#### Reading text
^^^^
“The real voyage of discovery is not to find new territories, but to possess other eyes, to see the universe through the eyes of another, of hundreds of others: to observe the hundred universes that each of them observes, that each of them is.”

Marcel Proust

The therapeutic model that made us fall in love is like a door separating two times:

  • this way, our yesterday;
  • beyond the door in lush, fertile soil, our today as therapists and species.


“Yesterday” is the legacy of an approach rooted in human history: for millennia, everything we could not explain to ourselves was seen as the child of something supernatural, mystical – either divine or demonic – and later pathological.

Everything that human beings did not recognize as normal, familiar and known became a source of terror, including diversity, in all its forms and natures, which in fact for centuries and centuries was seen as deviance.

“Different” has long been synonymous with wrong: physical, motor, mental, emotional, and thought diversities were a source of stigma, when not persecution, as Marina Cuollo – a fierce activist on several fronts and territories (not only in the field of ability and related) – recounts in her hilarious “A Disabilandia si tromba,” Sperling & Kupfer.

“They don’t kill us anymore, but sometimes it hurts just the same.”

Marina Cuollo

Different = unknown.

Unknown = potentially dangerous.

Precisely because of this, the discomforts of the psychoemotional sphere have long been (and unfortunately sometimes still are) stigmatized: until less than two centuries ago – a whisker compared to our history as human beings – with the so-called “sick“, or rather with the “alienated,” there was no alternative but internment.

Materdomini Psychiatric Hospital, on the border between Upper Ncera and Roccapiemonte (Salerno, Italy), before being converted into a group home by director Pasquale Palumbo, in a stock image. (Ansa photo by Luigi Pepe)

The diagnosis left no escape: the alienated, literally already far from the “norm,” and alien to the rules of the world, had to be removed from civilization, through forced confinement in so-called “asylums”, much like the set of a modern horror movie.

The birth of the scientific method, and the subsequent evolution of medicine, gradually erased the figure of the alienist, leading us within a few decades to classify emotional distress and consequently the people who were affected by it.

Classical psychoanalysis and the theories that took hold from it begin to analyze the psyche.

They study it. They schematize it. They simplify and codify it.

Having defined what they think is right to feel, to try, to do, every other possible variation is framed as pathological.
^^^^
#### Task objective
Please copy the text above, starting with "Different = unknown." and going on through "alternative but internment.", with "internment" replaced by "institutionalization".
^^^^
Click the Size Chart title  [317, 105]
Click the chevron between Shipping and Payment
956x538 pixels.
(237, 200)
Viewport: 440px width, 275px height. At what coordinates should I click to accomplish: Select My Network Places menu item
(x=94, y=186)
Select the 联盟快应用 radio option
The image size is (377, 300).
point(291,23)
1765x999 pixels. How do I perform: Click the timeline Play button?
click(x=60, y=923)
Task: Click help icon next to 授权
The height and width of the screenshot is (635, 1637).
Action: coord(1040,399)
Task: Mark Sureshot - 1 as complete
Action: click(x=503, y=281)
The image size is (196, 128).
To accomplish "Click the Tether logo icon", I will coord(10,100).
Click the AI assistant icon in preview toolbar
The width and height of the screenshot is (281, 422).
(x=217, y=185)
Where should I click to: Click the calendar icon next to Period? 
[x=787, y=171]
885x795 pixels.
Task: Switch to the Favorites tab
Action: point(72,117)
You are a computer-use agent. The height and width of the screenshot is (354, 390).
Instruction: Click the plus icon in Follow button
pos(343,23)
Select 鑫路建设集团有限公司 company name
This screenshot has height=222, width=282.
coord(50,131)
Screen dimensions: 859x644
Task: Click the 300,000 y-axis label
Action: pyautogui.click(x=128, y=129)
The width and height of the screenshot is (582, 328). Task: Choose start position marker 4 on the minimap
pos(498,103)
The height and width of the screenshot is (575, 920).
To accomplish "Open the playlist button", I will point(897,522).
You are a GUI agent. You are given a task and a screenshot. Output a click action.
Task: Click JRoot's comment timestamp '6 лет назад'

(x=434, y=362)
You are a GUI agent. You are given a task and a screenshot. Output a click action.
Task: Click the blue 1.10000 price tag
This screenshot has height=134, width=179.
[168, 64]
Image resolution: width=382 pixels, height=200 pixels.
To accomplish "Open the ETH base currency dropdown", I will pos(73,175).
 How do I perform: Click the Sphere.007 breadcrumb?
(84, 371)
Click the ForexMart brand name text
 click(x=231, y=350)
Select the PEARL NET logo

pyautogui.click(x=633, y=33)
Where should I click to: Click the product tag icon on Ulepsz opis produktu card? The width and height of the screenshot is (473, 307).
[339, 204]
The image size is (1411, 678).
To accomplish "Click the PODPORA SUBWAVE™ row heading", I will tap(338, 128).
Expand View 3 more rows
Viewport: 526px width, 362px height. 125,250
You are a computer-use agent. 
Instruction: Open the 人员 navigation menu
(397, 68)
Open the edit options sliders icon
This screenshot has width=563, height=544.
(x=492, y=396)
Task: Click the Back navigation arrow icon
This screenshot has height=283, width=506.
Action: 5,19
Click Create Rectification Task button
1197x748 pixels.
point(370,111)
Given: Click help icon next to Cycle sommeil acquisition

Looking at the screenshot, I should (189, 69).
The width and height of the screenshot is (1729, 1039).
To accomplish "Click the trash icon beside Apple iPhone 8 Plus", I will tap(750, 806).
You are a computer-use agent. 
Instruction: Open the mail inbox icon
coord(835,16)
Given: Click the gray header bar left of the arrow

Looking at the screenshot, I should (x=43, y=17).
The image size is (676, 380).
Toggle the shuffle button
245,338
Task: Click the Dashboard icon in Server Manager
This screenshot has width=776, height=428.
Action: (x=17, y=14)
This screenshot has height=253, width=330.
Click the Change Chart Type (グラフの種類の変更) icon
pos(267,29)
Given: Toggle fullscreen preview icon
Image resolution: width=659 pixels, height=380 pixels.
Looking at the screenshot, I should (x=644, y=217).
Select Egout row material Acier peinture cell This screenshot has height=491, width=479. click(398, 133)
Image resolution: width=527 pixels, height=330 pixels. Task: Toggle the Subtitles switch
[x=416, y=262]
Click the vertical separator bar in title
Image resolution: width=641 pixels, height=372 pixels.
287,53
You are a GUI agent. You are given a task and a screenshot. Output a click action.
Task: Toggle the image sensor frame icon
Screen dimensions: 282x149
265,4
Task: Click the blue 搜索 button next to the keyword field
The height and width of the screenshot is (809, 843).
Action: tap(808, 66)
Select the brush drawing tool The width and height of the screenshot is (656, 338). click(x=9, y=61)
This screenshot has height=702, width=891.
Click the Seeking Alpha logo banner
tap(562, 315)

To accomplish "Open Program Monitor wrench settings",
^^^^
#### Your response
Different = unknown.

Unknown = potentially dangerous.

Precisely because of this, the discomforts of the psychoemotional sphere have long been (and unfortunately sometimes still are) stigmatized: until less than two centuries ago – a whisker compared to our history as human beings – with the so-called “sick“, or rather with the “alienated,” there was no alternative but institutionalization.